WHAT TO DO:
Provide again, from the entries below, every line from the one containing "Bupati Garut Nobar" through the one containing "Tariff (913, 1799)", exactly as written, and no other line.

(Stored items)
-.-.-

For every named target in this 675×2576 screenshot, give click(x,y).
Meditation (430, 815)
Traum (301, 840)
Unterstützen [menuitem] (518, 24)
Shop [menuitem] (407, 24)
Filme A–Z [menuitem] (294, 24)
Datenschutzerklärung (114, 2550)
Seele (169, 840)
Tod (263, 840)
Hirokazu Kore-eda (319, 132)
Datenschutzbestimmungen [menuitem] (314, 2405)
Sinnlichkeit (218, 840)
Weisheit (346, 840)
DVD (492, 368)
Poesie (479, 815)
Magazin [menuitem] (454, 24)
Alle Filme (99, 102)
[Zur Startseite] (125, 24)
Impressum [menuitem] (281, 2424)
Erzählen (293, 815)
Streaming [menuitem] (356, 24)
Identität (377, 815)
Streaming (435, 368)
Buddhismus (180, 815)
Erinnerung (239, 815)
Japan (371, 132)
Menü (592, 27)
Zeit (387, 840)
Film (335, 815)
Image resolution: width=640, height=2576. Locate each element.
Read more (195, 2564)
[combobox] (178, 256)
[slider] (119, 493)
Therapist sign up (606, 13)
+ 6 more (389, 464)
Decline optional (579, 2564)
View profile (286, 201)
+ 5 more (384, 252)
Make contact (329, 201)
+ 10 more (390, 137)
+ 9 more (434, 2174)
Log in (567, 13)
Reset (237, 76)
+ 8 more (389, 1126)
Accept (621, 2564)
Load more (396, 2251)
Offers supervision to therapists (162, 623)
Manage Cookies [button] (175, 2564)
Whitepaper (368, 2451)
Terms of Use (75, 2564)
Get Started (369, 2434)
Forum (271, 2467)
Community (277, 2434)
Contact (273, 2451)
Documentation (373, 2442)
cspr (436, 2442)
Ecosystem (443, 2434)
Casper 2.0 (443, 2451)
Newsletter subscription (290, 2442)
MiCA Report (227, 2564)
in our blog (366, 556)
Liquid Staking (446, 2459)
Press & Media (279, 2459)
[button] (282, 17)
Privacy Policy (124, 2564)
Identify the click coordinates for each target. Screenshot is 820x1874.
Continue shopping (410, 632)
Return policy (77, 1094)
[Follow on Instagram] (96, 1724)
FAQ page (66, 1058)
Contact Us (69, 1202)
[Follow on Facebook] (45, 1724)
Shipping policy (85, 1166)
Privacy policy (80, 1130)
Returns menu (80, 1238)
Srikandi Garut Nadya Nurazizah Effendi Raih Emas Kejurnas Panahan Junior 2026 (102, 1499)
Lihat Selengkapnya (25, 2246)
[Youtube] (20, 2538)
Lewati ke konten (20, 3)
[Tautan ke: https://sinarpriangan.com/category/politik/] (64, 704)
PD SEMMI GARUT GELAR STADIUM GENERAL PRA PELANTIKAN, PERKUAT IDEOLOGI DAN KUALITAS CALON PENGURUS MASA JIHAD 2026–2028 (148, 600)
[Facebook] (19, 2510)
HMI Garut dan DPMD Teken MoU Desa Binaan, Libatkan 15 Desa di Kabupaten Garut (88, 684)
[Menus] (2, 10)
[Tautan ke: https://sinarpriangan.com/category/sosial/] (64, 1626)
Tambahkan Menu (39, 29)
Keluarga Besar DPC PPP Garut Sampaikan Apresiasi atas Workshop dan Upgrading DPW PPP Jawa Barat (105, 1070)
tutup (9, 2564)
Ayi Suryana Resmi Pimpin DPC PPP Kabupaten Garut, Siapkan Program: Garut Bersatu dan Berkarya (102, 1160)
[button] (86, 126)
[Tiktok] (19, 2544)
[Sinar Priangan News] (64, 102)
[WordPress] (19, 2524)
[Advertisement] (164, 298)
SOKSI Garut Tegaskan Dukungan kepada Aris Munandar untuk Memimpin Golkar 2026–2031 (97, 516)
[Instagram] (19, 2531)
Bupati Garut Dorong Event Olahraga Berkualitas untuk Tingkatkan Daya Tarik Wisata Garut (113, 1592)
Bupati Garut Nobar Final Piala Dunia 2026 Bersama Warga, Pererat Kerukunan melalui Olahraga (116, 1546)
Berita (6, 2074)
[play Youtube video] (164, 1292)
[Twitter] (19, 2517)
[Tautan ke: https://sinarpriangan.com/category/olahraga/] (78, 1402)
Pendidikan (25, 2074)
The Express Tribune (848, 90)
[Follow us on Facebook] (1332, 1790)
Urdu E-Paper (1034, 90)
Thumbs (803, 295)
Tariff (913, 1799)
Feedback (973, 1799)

-.-.-

OUTPUT:
Bupati Garut Nobar Final Piala Dunia 2026 Bersama Warga, Pererat Kerukunan melalui Olahraga (116, 1546)
Berita (6, 2074)
[play Youtube video] (164, 1292)
[Twitter] (19, 2517)
[Tautan ke: https://sinarpriangan.com/category/olahraga/] (78, 1402)
Pendidikan (25, 2074)
The Express Tribune (848, 90)
[Follow us on Facebook] (1332, 1790)
Urdu E-Paper (1034, 90)
Thumbs (803, 295)
Tariff (913, 1799)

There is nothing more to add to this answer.